What do we do with our transistor budget?
8 Core processor contains 2,2 billion transistor, most part of the cpu is about I/O and saving instead of computation.
Pipelining
Several steps involved in executing an instruction:
Fetch -> Decode -> Execute -> Memory -> Writeback
This process can be separate to different parts of pipeline
Pros
- Instruction level parallelism (ILP)
- Significantly reduced clock period.
Cons
- Slight latency & area increase (pipeline latches)
- Dependency
- How to manage the branch
- Alieged Pipeline Lengths
Bypassing
If two instructions are dependent, for example, the ADD instruction has to wait for SUB instruction to finish pipeline and return R7, bypassing can pass R7 to latter instruction without waiting.
Stalls
If load is not finished, the pipeline must stop to wait.
Branch
Branch Prediction
Guess what instruction comes next
Based off branch history
Example: two-level predictor with global history
- Maintain history table of all outcomes for M successive
- Compare with past N results (history register)
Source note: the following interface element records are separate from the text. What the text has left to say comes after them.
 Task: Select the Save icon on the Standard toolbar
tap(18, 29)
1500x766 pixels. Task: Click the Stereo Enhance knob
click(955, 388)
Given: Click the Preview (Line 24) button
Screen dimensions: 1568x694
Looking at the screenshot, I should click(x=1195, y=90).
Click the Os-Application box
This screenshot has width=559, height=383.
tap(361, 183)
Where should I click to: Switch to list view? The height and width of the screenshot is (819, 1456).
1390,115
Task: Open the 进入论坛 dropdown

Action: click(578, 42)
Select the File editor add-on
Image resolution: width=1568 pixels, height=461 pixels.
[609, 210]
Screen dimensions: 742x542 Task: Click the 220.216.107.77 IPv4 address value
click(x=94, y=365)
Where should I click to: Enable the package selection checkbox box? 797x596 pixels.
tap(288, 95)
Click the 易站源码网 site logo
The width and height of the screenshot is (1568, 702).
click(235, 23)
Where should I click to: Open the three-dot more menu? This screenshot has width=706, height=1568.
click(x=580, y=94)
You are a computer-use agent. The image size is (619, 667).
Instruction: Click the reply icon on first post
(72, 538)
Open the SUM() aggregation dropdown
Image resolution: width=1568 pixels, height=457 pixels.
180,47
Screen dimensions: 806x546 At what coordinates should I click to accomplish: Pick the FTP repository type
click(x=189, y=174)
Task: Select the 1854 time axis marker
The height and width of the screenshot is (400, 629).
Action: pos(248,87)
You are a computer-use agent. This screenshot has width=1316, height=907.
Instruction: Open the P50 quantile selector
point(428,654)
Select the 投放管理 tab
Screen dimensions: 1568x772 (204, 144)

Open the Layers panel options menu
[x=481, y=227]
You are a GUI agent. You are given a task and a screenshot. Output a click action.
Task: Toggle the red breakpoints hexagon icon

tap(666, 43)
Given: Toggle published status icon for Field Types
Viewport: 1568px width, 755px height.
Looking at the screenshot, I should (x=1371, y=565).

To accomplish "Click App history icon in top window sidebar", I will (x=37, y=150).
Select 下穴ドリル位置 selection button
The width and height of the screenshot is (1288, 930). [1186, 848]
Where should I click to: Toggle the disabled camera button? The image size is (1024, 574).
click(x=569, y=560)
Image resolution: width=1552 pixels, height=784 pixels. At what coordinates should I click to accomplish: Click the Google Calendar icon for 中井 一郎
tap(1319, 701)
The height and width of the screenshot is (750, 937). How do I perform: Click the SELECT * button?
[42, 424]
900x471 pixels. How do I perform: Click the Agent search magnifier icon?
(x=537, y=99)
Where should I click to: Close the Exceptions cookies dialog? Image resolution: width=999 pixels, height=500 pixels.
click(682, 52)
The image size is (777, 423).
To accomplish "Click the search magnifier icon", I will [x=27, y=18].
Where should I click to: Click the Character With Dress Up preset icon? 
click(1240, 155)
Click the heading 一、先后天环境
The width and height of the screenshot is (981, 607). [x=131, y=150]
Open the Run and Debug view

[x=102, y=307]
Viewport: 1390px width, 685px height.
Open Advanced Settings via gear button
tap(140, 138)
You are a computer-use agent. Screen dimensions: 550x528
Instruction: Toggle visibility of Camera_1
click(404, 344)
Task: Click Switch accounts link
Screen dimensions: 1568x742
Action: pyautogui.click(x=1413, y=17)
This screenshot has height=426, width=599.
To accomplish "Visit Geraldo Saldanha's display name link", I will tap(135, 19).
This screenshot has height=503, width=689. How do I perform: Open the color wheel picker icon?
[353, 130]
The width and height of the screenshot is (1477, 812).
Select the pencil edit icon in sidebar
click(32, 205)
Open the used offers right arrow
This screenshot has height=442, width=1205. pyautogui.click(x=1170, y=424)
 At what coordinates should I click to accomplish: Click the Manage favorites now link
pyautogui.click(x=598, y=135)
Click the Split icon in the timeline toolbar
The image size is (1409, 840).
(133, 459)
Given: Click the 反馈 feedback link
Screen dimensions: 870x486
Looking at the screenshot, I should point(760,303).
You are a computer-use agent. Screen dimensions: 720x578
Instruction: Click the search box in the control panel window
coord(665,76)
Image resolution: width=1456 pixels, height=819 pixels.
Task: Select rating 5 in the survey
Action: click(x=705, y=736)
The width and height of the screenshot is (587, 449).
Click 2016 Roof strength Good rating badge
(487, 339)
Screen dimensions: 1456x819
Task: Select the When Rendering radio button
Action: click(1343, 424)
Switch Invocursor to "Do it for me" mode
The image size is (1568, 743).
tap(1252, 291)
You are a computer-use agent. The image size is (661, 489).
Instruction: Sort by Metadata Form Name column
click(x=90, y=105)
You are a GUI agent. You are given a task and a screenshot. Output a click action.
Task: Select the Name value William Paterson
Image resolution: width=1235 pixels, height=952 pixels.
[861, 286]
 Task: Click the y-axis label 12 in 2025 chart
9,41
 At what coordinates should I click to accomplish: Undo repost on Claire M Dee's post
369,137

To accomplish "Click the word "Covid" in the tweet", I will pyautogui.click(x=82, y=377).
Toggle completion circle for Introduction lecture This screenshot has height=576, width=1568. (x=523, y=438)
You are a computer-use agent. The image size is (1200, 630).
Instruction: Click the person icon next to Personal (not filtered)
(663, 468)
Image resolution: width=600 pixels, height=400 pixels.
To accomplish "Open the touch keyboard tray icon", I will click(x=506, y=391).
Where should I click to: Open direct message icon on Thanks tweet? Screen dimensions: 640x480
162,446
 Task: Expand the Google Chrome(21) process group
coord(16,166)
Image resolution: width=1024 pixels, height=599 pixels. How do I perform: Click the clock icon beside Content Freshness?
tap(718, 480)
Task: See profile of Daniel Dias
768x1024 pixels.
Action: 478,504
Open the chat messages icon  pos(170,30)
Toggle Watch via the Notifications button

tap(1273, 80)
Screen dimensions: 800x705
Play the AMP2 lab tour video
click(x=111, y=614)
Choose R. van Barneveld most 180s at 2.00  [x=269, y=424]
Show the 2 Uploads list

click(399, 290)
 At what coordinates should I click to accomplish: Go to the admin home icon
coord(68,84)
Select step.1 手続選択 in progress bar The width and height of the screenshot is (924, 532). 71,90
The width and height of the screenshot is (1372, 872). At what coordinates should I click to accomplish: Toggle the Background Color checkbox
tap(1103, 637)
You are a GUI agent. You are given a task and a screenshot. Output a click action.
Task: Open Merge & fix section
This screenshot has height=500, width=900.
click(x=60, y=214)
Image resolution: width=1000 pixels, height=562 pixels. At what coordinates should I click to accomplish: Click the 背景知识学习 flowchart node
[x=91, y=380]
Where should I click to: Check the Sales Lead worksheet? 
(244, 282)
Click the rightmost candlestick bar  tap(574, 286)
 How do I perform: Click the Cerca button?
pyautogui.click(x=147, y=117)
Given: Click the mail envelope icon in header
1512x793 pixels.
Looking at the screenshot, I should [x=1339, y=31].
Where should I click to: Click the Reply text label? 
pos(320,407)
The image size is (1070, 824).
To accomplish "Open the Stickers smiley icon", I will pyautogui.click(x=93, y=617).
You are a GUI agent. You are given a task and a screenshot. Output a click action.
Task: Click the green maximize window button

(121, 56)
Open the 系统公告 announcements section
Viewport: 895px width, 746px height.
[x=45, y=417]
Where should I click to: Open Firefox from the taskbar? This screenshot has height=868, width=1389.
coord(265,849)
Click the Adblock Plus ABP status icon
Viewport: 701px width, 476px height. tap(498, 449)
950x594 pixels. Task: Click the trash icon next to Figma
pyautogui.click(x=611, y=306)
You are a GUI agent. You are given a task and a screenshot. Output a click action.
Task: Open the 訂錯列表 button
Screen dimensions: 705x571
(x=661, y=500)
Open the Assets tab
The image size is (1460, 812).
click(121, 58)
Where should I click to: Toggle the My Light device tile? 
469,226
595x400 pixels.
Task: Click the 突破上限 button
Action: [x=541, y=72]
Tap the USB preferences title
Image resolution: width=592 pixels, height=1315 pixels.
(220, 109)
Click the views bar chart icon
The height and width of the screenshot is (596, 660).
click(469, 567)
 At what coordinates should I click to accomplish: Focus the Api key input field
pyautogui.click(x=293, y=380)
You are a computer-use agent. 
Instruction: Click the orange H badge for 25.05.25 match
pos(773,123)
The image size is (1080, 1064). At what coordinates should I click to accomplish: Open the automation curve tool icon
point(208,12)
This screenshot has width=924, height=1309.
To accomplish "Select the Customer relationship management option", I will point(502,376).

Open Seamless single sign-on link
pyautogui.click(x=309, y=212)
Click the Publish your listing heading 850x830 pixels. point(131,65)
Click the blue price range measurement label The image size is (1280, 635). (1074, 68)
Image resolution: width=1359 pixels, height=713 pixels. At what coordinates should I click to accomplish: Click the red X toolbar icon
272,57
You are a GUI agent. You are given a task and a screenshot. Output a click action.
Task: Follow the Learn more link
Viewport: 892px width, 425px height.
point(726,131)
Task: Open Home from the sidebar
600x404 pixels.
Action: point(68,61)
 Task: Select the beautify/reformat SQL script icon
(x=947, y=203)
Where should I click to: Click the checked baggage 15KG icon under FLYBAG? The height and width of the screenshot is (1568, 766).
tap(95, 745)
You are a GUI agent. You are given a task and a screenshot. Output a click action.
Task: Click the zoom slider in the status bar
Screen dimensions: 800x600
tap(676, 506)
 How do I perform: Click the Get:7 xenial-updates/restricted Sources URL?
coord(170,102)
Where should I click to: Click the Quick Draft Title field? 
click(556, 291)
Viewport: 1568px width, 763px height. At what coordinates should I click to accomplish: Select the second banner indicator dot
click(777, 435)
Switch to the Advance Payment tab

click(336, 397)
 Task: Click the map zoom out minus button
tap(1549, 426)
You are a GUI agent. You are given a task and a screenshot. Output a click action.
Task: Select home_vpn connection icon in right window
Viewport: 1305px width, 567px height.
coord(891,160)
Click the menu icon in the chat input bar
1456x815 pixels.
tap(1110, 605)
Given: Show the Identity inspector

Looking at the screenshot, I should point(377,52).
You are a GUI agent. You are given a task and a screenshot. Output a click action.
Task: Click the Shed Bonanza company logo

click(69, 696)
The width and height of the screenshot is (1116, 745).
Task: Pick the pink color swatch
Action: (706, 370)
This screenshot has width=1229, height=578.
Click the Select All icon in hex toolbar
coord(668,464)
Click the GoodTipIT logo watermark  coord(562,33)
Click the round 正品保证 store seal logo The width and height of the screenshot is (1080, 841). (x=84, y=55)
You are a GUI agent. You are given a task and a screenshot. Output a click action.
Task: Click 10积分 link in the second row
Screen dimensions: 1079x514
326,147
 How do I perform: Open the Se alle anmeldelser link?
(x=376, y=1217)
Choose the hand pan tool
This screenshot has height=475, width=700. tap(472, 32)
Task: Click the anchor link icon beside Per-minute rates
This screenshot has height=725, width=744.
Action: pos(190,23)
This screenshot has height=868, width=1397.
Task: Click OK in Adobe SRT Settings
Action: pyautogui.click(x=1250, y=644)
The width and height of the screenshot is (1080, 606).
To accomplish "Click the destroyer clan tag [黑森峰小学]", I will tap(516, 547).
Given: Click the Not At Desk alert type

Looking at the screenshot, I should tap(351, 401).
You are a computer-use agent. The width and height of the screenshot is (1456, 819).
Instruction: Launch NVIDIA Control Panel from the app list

- Sandy Bridge employs 32-bit history register
Modern predictors > 90%
Pros:
Raise performance and energy efficiency
Cons;
Area increase
Potential fetch stage latency increase
Predication
Replace branches with conditional instructions
Avoids branch predictor
- Avoid area penalty, misprediction penalty
GPU also use prediction
Increase IPC
- Normal IPC is limited by 1 instruction / clock
- Superscalar - increase the width of the pipeline
Superscalar
Peak IPC is N (for N-way superscalar)
Scheduling
xor r1,r2 -> r3
add r3,r4 -> r4
sub r5,r2 ->r3
addi r3,1->r1
xor and add : Read-After-Write,RAW
sub and addi: RAW
xor and sub: WAW
Register Renaming
xor r1,r2 -> r6
add r6,r4 -> r7
sub r5,r2 ->r8
addi r8,1->r9
xor and sub can parallel compute
Out-of-Order(OoO) Execution
Reordering the order
Fetch -> Decode -> Rename -> Dispatch -> Issue ->
Register-Read - > Execute -> Memory -> Writeback ->
Commit
Reorder Buffer
Issue Queue/Scheduler
Pros:
IPC near to the ideal state
Cons:
Area increase
Power cost
Modern Desktop/ Mobile In-order CPUs
- Intel Atom
- ARM Cortex-A8
- Quaicomm Scorpion
Modern Desktop/Mobile OoO CPUs
- Intel Pentium Pro and onwards
- ARM Cortex-A9
- Quaicomm Krait
Memory Hierarchy
Caching
Put the data in a position as close as possible。
- Time proximity
- Spatial proximity
Cpu parallel
- Instruction - level extraction
- Data - Level Parallelism (Vectors)
- Thread- Level Parallelism (TLP)
Vectors Motivation
for(int i = 0;i<N;i++)
A[i] = B[i] + c[i]
Single instruction multiple Data
//in parallel
A[i] = B[i] + c[i]
A[i+!] = B[i+!] + c[i+!]
A[i+2] = B[i+2] + c[i+2]
A[i+3] = B[i+3] + c[i+3]
A[i+4] = B[i+4] + c[i+4]
X86 Vector Motivation
- SSE2
- AVX
Thread-Level Parallelism
Programmers can destroy and create.
Programmers or OS can dispatch.
Multicore
Locks, Coherence and Consistency
- Multi thread access same data
- Coherence: which one is correct
- Consistency: what kind of data is correct
Power Wall
The increase of the main frequency of CPU leads to the increase of power consumption, so that the density can not be increased unrestricted.